Perintah Tertulis A –
Menurut teks tentang sapi Madrasin, desa mana di Pamekasan yang dikenal sebagai kawasan peternak sapi Madrasin?
Perintah Tertulis B –
Salin semua bagian teks tentang sapi Madrasin, dari "Di Pamekasan, program" terus ke bawah sampai "hasil yang ekstrem.".

Teks yang Diberikan –
◆ ◆ ◆ ◆ ◆ ◆ ◆

Memasok Kebutuhan Daging Nasional
Dengan Sapi Madrasin

Di Pamekasan, program IB sudah dilaksanakan sejak tahun 1970. Saat itu IB dilakukan masih antara sapi betina dan sapi jantan Madura. Dalam perkembangannya, program ini berjalan sangat lamban. Sepanjang tahun respon masyarakat rendah. Ini ditandai dengan rendahnya sapi akseptor. Ini terjadi karena hasil IB antar sapi Madura hasilnya sama dengan hasil kawin secara alaim. Tidak ada hasil yang ekstrem.

Oleh MASDAWI DAHLAN

Melihat kondisi itu Pemkab Pamekasan melakukan berbagai terobosan. Pada tahun 2001 diadakan semacam legal opinion. Saat itu masyarakat menyepakati perlunya terobosan teknologi IB dengan menggunakan sapi luar Madura, yakni sapi Limusin. Dipilihnya sapi limusin ini karena dari segi performance. Warna bulu sama dengan sapi Madura, yakni berwarna merah bata. Hanya dari segi fisiknya saja, sapi Limusin lebih besar daripada sapi Madura.

Kawin silang dengan memadukan antara sapi Madura dengan sapi Limusin ini ternyata menghasilkan sebuah kejutan baru bagi upaya peningkatan persediaan sapi potong. Bobot lahir meningkat, bobot sapih meningkat, dan pertumbuhan bobot badan juga meningkat. Dengan upaya ini, status Madura sebagai gudang ternak sapi potong yang berkualitas untuk menuhi kebutuhan regional dan nasional akan tetap bertahan.

Kepala Dinas Peternakan Pamekasan, Ir R Hanafi Hendrayana, mengatakan secara terencana program IB sapi Limusin ini digerakkan mulai tahun 2002. Saat itu mulai diujicobakan di Pamekasan. Ternyata hasilnya sampai sekarang tetap banyak diminati. Ini terlihat dari peningkatan jumlah, baik dari segi jumlah akseptor IB yang terus meningkat maupun jumlah peternak yang berminat untuk mengembangkan kawin silang antara sapi Madura dengan sapi Limusin.

“Hingga saat ini sudah terdapat sekitar 2.000 ekor sapi Madrasin atau sapi hasil IB kawin silang antara sapi Madura dengan sapi Limusin yang ada di seantero Pamekasan. Yang perlu kami tegaskan di sini adalah bahwa sapi Madrasin ini adalah sapi untuk dipotong, bukan untuk dikembangbiakkan lagi. Ini harus dipahami,” tandasnya

Pemkab Pamekasan kini juga telah menetapkan embrio kawasan sapi Madrasin, antara lain di Desa Plakpak Kecamatan Pegantenan. Mayoritas di desa ini penduduknya beternak sapi Madrasin. Desa ini merupakan desa yang paling banyak jumlah peternak sapi Madrasin sehingga desa ini dikenal sebagai kawasan peternak sapi Madrasin.

◆ ◆ ◆ ◆ ◆ ◆ ◆

Bahan yang Diberikan –

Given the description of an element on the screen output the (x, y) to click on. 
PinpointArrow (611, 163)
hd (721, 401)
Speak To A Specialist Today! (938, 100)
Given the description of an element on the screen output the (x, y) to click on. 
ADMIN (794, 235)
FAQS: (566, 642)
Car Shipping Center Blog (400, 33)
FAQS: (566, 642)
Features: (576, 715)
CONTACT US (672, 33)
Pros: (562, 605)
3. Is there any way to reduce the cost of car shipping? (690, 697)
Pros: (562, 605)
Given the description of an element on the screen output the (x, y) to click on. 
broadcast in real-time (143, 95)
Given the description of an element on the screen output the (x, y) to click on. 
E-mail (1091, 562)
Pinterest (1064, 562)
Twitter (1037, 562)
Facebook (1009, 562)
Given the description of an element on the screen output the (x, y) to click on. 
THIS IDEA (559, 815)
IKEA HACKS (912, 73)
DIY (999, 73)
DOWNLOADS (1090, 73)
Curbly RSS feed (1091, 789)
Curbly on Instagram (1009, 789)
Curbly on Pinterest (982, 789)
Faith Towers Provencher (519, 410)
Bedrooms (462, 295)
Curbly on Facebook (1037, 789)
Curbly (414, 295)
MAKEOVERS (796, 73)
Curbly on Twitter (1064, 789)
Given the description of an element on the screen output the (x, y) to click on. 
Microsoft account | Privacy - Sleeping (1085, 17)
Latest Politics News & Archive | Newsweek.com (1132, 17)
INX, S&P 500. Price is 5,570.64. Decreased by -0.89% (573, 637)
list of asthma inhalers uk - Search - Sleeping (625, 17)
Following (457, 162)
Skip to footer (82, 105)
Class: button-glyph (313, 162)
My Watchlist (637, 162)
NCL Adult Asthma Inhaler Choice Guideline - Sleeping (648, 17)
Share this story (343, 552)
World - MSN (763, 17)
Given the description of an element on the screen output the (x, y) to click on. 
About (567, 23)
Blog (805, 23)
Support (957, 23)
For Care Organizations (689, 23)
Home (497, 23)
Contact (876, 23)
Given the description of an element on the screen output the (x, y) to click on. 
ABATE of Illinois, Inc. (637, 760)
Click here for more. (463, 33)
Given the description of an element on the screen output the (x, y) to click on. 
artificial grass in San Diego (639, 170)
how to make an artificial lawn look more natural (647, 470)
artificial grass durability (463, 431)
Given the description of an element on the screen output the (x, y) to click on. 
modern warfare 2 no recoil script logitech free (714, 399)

◆ ◆ ◆ ◆ ◆ ◆ ◆

Jawaban A –
Desa Plakpak, Kecamatan Pegantenan.

Jawaban B –
Di Pamekasan, program IB sudah dilaksanakan sejak tahun 1970. Saat itu IB dilakukan masih antara sapi betina dan sapi jantan Madura. Dalam perkembangannya, program ini berjalan sangat lamban. Sepanjang tahun respon masyarakat rendah. Ini ditandai dengan rendahnya sapi akseptor. Ini terjadi karena hasil IB antar sapi Madura hasilnya sama dengan hasil kawin secara alaim. Tidak ada hasil yang ekstrem.